Uji materi ini terkait jeda mantan narapidana kasus korupsi ikut dalam kontestasi pemilu.
Menurut dia, putusan MA itu selaras dengan semangat pemberantasan korupsi untukmemberikan efek jera bagi para pelakunya.
“Karena harapannya, pelaku ataupun masyarakat menjadi jera atau takut untuk melakukan korupsi,”kata Ali Fikri di Jakarta, Sabtu (30/9/2023).
Dalam histori penanganan perkara oleh KPK, pihak KPK seringkali mengenakan tuntutan pidana tambahan berupa pencabutan hak politik kepada terdakwa jika terbukti bersalah melakukan TPK.
Pidana tambahan pencabutan hak politik merupakan sanksi yang berakibat pada penghilangan hak politik kepada pelaku, yang bertujuan untuk membatasi partisipasi pelaku dalam proses politik, seperti hak memilih atau dipilih, sebagai konsekuensi dari tindak pidana yang dilakukan.
Pencabutan hak politik juga memperlihatkan bahwa dalam tindak pidana korupsi yang pelaku lakukan, telah menyalahgunakan kepercayaan publik. Sehingga perlu memitigasi risiko serupa dalam pengambilan keputusan politik di masa mendatang oleh mantan narapidana korupsi.
Namun demikian, penerapan pidana tambahan pencabutan hak politik tetap harus dilakukan dengan berdasar pada prinsip keadilan serta penghormatan terhadap hak asasi manusia.

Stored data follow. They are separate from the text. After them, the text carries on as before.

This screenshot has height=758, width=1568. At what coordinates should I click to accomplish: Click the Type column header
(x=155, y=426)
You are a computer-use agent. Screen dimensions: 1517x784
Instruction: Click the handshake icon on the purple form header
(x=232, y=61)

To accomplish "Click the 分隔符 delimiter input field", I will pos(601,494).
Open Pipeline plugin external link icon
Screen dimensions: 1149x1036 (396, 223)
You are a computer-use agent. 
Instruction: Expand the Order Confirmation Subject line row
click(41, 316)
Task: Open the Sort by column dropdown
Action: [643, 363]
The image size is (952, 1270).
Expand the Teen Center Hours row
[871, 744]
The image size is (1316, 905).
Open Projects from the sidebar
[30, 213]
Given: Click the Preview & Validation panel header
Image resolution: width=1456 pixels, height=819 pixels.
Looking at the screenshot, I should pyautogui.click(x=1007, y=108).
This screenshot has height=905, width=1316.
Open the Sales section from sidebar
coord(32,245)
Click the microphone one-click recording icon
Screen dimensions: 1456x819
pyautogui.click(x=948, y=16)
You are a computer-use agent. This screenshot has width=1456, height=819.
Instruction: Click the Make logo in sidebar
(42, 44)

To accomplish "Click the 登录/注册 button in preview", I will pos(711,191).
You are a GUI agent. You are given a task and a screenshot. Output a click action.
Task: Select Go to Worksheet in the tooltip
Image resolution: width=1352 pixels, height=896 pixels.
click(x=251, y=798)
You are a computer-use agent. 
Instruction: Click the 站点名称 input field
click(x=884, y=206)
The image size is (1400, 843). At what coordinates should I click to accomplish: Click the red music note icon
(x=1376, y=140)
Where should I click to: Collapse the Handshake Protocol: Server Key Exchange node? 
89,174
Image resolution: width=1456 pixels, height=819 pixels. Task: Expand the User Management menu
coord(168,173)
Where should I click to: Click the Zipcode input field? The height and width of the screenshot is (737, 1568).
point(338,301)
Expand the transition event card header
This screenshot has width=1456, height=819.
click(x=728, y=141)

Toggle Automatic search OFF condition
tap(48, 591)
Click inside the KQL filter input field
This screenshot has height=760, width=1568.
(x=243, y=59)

Sebelumnya, Mahkamah Agung (MA) mengabulkan permohonan keberatan hak uji materiil atau judicial review terhadap Pasal 11 ayat 6 PKPU Nomor 10 tahun 2023 dan Pasal 18 ayat 2 PKPU No 11 Tahun 2023 yang diajukan Indonesian Corruption Watch (ICW) dkk.
MA berpendapat alasan Pemohon menggugat pasal-pasal kontroversial terkait masa jeda Mantan narapidana korupsi untuk maju di Pilkada itu dapat dibenarkan.
“Mengabulkan permohonan keberatan hak uji meteriil dari Para Pemohon: 1. Indonesia Corruption Watch (ICW), 2. Perkumpulan Untuk Pemilu dan Demokrasi (Perludem), 3. Saut Situmorang dan 4. Abraham Samad untuk seluruhnya,” demikian bunyi amar putusan MA dalam perkara Nomor 28 P/HUM/2023, berdasarkan keterangan tertulis, Jumat (29/9/2023).